Por: Redacción Constructivaonline.com.ar
Hace apenas dos semanas, las estaciones de monitoreo que el Departamento General de Irrigación mantiene en la alta cordillera mendocina mostraban una situación preocupante: prácticamente no había acumulación de nieve en pleno invierno. El escenario cambió de manera abrupta con la primera gran nevada de la temporada, un fenómeno que llevó alivio después de años caracterizados por la escasez hídrica.
Sin embargo, desde Irrigación advierten que la magnitud de la nevada no debe interpretarse como el final de los problemas relacionados con la disponibilidad de agua. El superintendente general del organismo, Sergio Marinelli, celebró la acumulación registrada, pero remarcó que Mendoza continúa enfrentando las consecuencias de varios años con caudales inferiores a sus promedios históricos.
"La nevada es una gran noticia y hay que decirlo con todas las letras: la cordillera está guardando agua para todos los mendocinos. Pero también hay que decir la otra parte: una nevada histórica no termina con años de crisis hídrica. El que crea que ya está, que la naturaleza nos salvó y podemos volver a gastar agua como antes, se equivoca. Y ese error lo pagaríamos todos", sostuvo Marinelli.

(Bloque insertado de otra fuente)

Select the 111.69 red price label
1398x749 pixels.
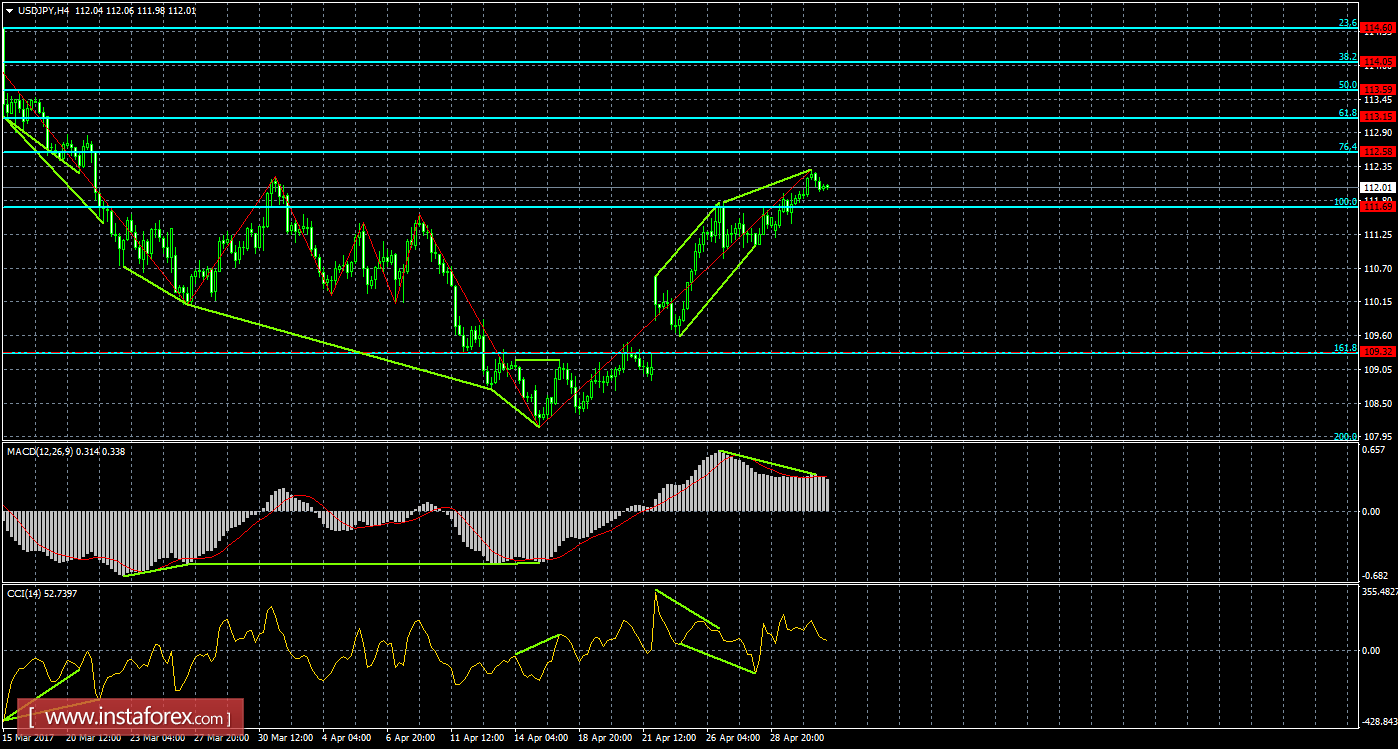(1378, 206)
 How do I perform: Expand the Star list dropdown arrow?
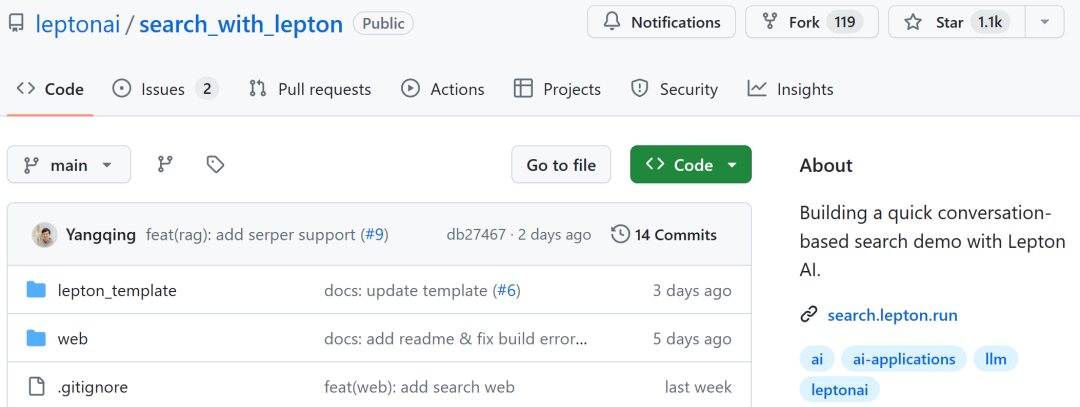pos(1045,22)
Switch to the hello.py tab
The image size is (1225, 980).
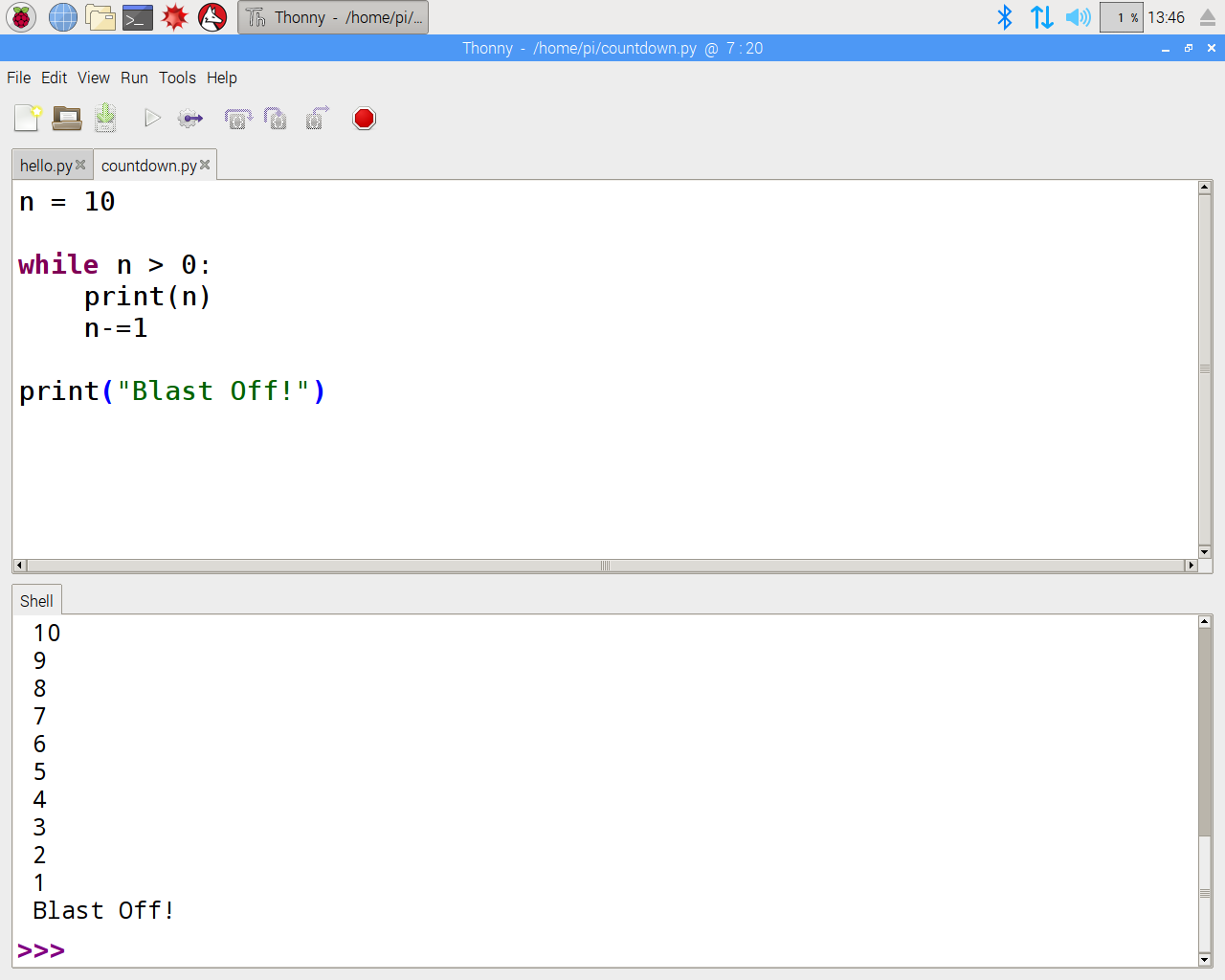[44, 165]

La cordillera como la gran reserva de Mendoza
Para explicar el valor de la nieve acumulada, el funcionario comparó a la cordillera con una caja de ahorro: durante el invierno se produce el "depósito" mediante las nevadas y en verano el deshielo permite disponer progresivamente de ese recurso. La actual acumulación representa, según Marinelli, un aporte extraordinario, pero llega después de numerosos períodos en los que el sistema hídrico provincial estuvo sometido a una fuerte presión.
"La cordillera es la caja de ahorro de los mendocinos. Cada invierno, la nieve es el depósito; y cada verano, el deshielo es cuando podemos extraer de la caja de ahorro. Esta nevada es un depósito extraordinario, de esos que aparecen una vez cada veinte años. Pero venimos de muchos años con la cuenta en rojo: ríos por debajo de su caudal histórico y acuíferos exigidos al máximo", explicó.
Los registros respaldan esa cautela. Durante numerosos años los caudales de los ríos se ubicaron por debajo de sus valores históricos y una parte importante de la producción agrícola debió compensar la falta de agua superficial recurriendo a reservas subterráneas. Esa utilización intensiva incrementó la presión sobre acuíferos cuyos procesos naturales de recuperación pueden demandar décadas.
Además, la cantidad de nieve acumulada en la montaña no se traduce directamente en el mismo volumen disponible para el sistema hídrico. Parte puede perderse por procesos como sublimación, filtraciones y acción del viento durante el deshielo, mientras que la cantidad que finalmente llegará a los cauces dependerá también de la evolución de las temperaturas durante la primavera.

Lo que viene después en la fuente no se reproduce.